### Data supplied
────
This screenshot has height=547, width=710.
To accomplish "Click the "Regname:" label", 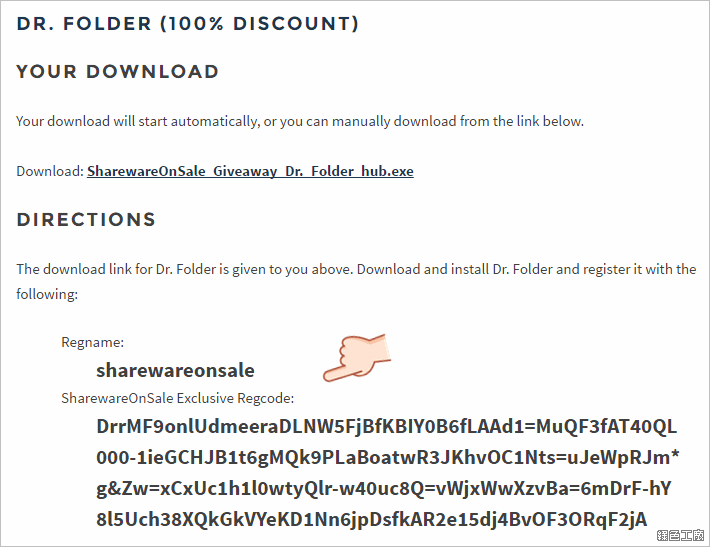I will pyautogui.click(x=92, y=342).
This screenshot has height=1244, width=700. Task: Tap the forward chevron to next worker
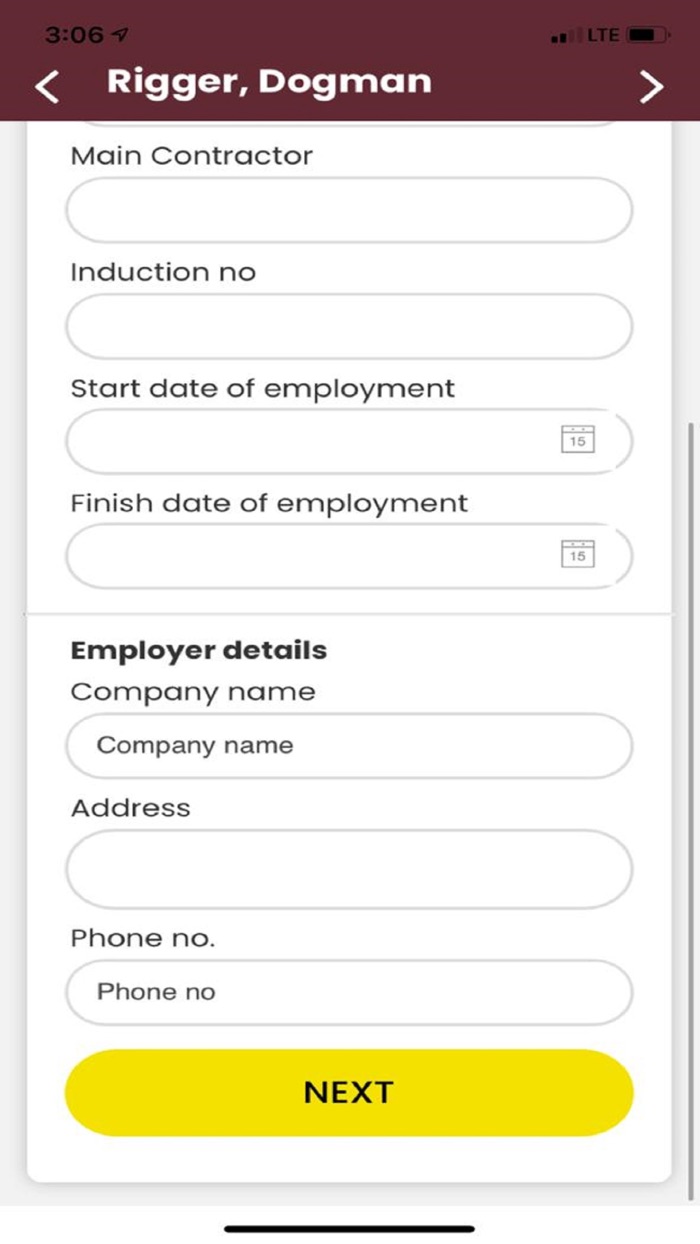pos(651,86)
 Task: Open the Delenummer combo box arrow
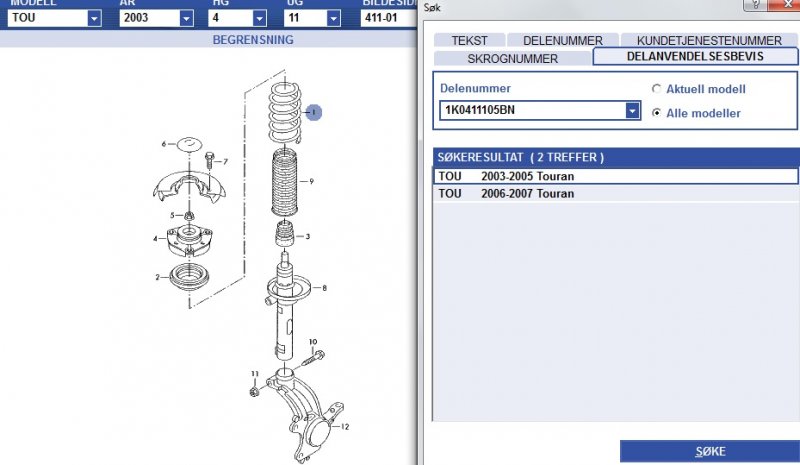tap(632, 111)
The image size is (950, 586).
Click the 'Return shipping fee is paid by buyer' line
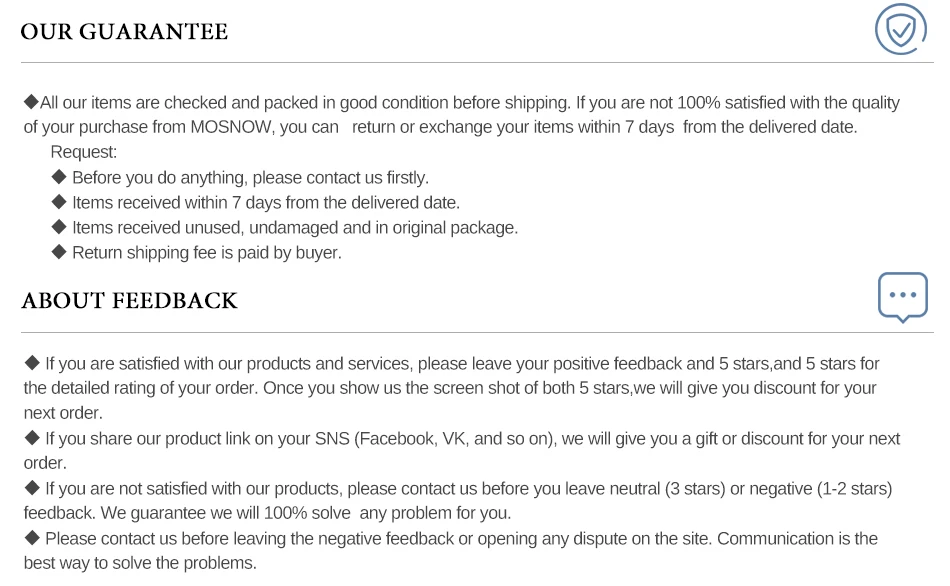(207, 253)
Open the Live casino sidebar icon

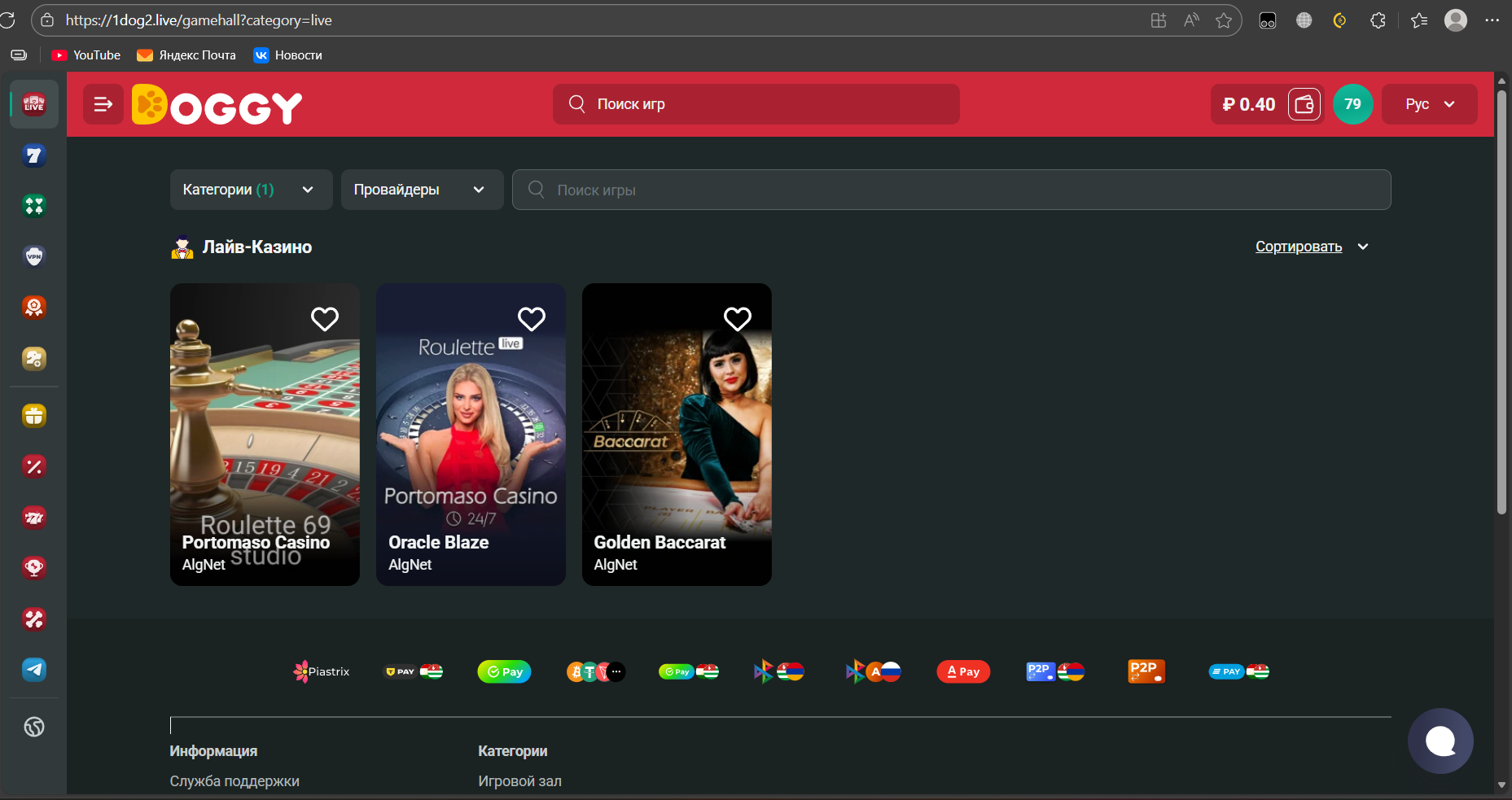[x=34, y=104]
────
Every line from the one containing "The image size is (950, 586)." through the end of the records is to be returned exactly, and those lines alone; pictures are dropped.

### Exercise output
The image size is (950, 586).
Click the 'Return shipping fee is paid by buyer' line
(207, 253)
Open the Live casino sidebar icon

[x=34, y=104]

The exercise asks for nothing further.